§ **EXERCISE DETAILS**
Copy each of the following lines word for word.

§ **EXCERPTED DATA**
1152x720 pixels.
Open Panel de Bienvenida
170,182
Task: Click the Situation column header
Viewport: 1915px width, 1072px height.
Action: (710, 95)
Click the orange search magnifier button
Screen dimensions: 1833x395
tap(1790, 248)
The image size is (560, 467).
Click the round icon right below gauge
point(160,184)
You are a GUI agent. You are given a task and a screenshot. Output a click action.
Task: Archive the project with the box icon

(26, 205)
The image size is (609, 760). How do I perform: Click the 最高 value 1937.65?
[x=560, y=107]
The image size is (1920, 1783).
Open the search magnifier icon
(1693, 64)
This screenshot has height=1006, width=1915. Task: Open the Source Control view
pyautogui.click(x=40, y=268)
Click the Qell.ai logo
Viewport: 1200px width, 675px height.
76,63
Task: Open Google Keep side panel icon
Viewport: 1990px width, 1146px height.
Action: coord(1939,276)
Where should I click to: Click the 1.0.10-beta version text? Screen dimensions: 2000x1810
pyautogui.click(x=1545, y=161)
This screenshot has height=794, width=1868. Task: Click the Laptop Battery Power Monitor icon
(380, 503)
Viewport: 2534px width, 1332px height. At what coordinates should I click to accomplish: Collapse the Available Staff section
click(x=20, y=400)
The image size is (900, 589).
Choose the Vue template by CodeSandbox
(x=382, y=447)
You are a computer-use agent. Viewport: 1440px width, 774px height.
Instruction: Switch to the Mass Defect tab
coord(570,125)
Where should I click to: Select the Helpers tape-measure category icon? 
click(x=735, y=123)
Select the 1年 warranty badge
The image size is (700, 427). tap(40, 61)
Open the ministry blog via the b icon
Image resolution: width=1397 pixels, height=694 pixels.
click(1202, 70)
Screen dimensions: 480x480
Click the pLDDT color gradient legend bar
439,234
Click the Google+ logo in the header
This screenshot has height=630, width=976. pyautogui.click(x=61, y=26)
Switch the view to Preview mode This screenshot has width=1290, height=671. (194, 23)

§ **CORRECT OUTPUT**
1152x720 pixels.
Open Panel de Bienvenida
170,182
Task: Click the Situation column header
Viewport: 1915px width, 1072px height.
Action: (710, 95)
Click the orange search magnifier button
Screen dimensions: 1833x395
tap(1790, 248)
The image size is (560, 467).
Click the round icon right below gauge
point(160,184)
You are a GUI agent. You are given a task and a screenshot. Output a click action.
Task: Archive the project with the box icon

(26, 205)
The image size is (609, 760). How do I perform: Click the 最高 value 1937.65?
[x=560, y=107]
The image size is (1920, 1783).
Open the search magnifier icon
(1693, 64)
This screenshot has height=1006, width=1915. Task: Open the Source Control view
pyautogui.click(x=40, y=268)
Click the Qell.ai logo
Viewport: 1200px width, 675px height.
76,63
Task: Open Google Keep side panel icon
Viewport: 1990px width, 1146px height.
Action: coord(1939,276)
Where should I click to: Click the 1.0.10-beta version text? Screen dimensions: 2000x1810
pyautogui.click(x=1545, y=161)
This screenshot has height=794, width=1868. Task: Click the Laptop Battery Power Monitor icon
(380, 503)
Viewport: 2534px width, 1332px height. At what coordinates should I click to accomplish: Collapse the Available Staff section
click(x=20, y=400)
The image size is (900, 589).
Choose the Vue template by CodeSandbox
(x=382, y=447)
You are a computer-use agent. Viewport: 1440px width, 774px height.
Instruction: Switch to the Mass Defect tab
coord(570,125)
Where should I click to: Select the Helpers tape-measure category icon? 
click(x=735, y=123)
Select the 1年 warranty badge
The image size is (700, 427). tap(40, 61)
Open the ministry blog via the b icon
Image resolution: width=1397 pixels, height=694 pixels.
click(1202, 70)
Screen dimensions: 480x480
Click the pLDDT color gradient legend bar
439,234
Click the Google+ logo in the header
This screenshot has height=630, width=976. pyautogui.click(x=61, y=26)
Switch the view to Preview mode This screenshot has width=1290, height=671. (194, 23)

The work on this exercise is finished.